Сталинские кочевники: власть и голод в Казахстане - Роберт Киндлер

Ещё одна характерная черта сталинской практики власти — расположенность советских функционеров к насилию[1133]. Поскольку прежде всего они были представителями государства и применяли силу, очевидно, от его лица и по его поручению, насильственные явления кризисных лет порой обозначают понятием «государственное насилие»[1134]. Трутц фон Трота указал, что одно из «свойств произвола, и особенно насилия, — экспансионизм»: «В случае государственного произвола и насилия это означает, что в условиях отсутствия действенных институциональных и нормативных мер, которые удерживали бы насилие в определённых рамках, все взаимоотношения людей с государственным управлением приобретают налёт произвола и насилия»[1135]. Этот налёт предоставлял советским функционерам значительную свободу действий, пользоваться которой их неизменно поощряло руководство. Сталин и его подручные высоко ценили тех, кто умел «по-большевистски» расправляться со всеми сложностями и трудностями[1136].

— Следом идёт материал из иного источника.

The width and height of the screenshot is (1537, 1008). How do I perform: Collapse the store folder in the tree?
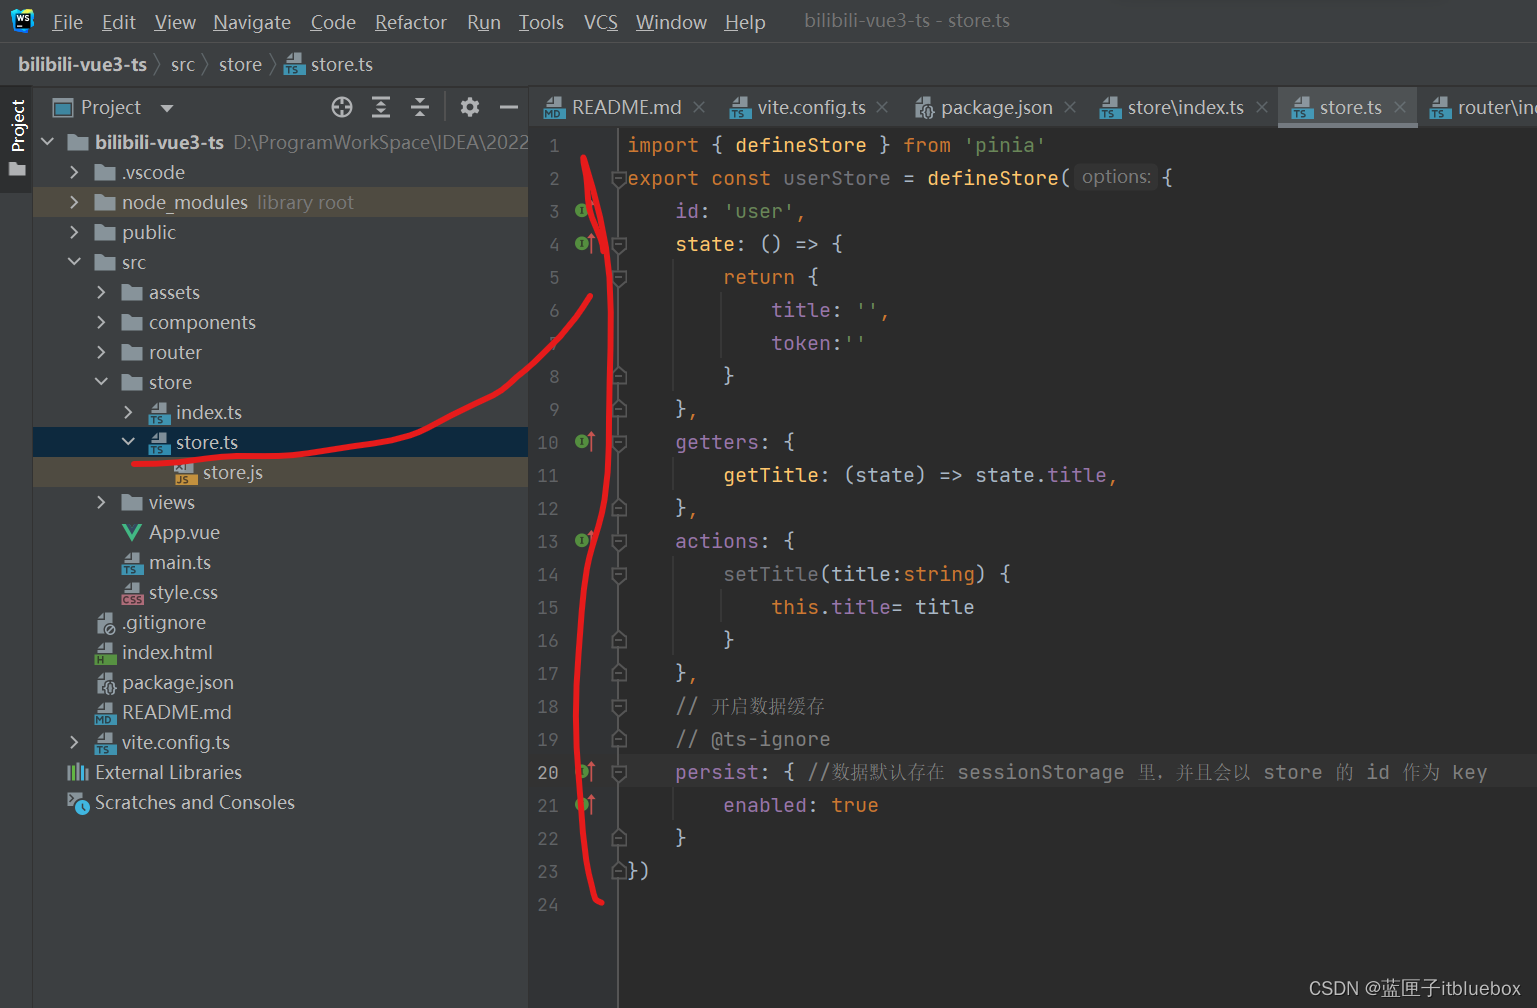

Поэтому «снизу», с точки зрения местных функциональных сетей, угрозы и насилие представлялись рациональным средством отправления власти. В особенно смутные времена физическое насилие оказывалось эффективной стратегией решения проблем. Кулаками можно было устанавливать и укреплять порядок и социальные отношения, а также ломать их и перестраивать. Это касалось не только палачей и жертв, но и (главное) третьей стороны, которой зачастую в первую очередь адресовалось послание, заключённое в акте насилия как социальной практике[1137]. Насильственные преступления привязывали их виновников друг к другу. Правда, для местных сетей применение насилия таило в себе один крупный недостаток: совместно совершаемые насильственные действия, вкупе с подкупом и прочими формами извлечения своекорыстной выгоды, в перспективе отнюдь не способствовали взаимному доверию среди подельников[1138].

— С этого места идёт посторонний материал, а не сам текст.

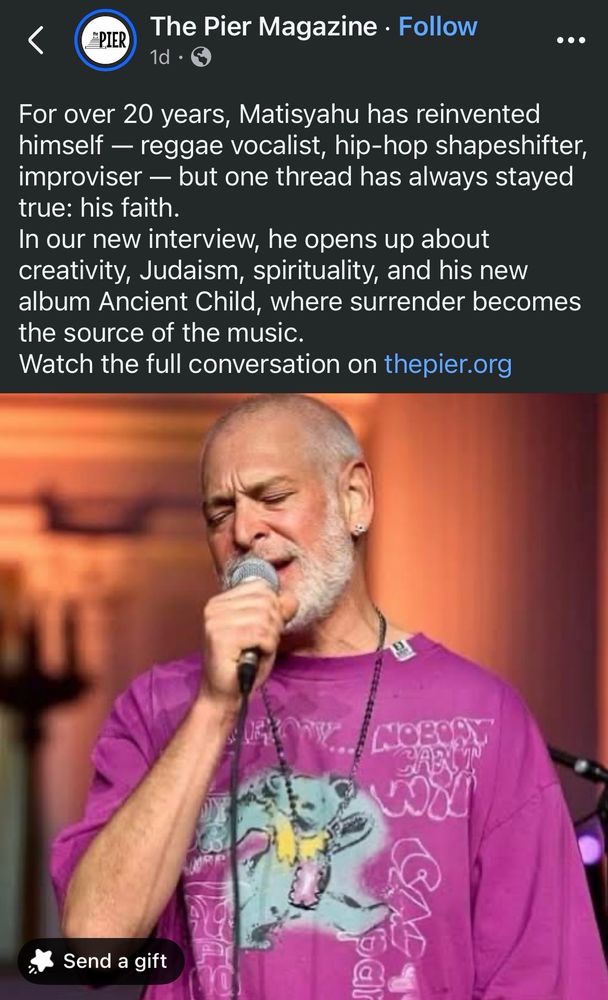
Task: Go back using the left arrow
Action: [x=36, y=40]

В ауле Акир-Тюбинск Аулие-Атинского района местное советское руководство установило настоящий режим террора. Согласно справке ОГПУ о царившей там обстановке, жестокие побои служили единственным методом воздействия на массы. Насилие применялось не только против видных членов местного сообщества, но и против всего населения аула, в том числе женщин. Им, например, обрезали волосы — одно из худших унижений для казашек[1139]. Здешние функционеры вообще знали толк в унизительных наказаниях. В другом случае они истязали нескольких женщин, подбиравших на поле колоски, заставляя их садиться на колючки. При этом «секретарь а/с Исакулов расправлял колючки, чтобы они дошли «до места назначения»»[1140]. Подобными делами товарищи доказывали своё тотальное превосходство. Там, где жертвы не могли защищаться от насилия, склонность к нему возрастала. Очевидно, что именно слабость и беспомощность женщин побуждала их мучителей придумывать все более гнусные издевательства.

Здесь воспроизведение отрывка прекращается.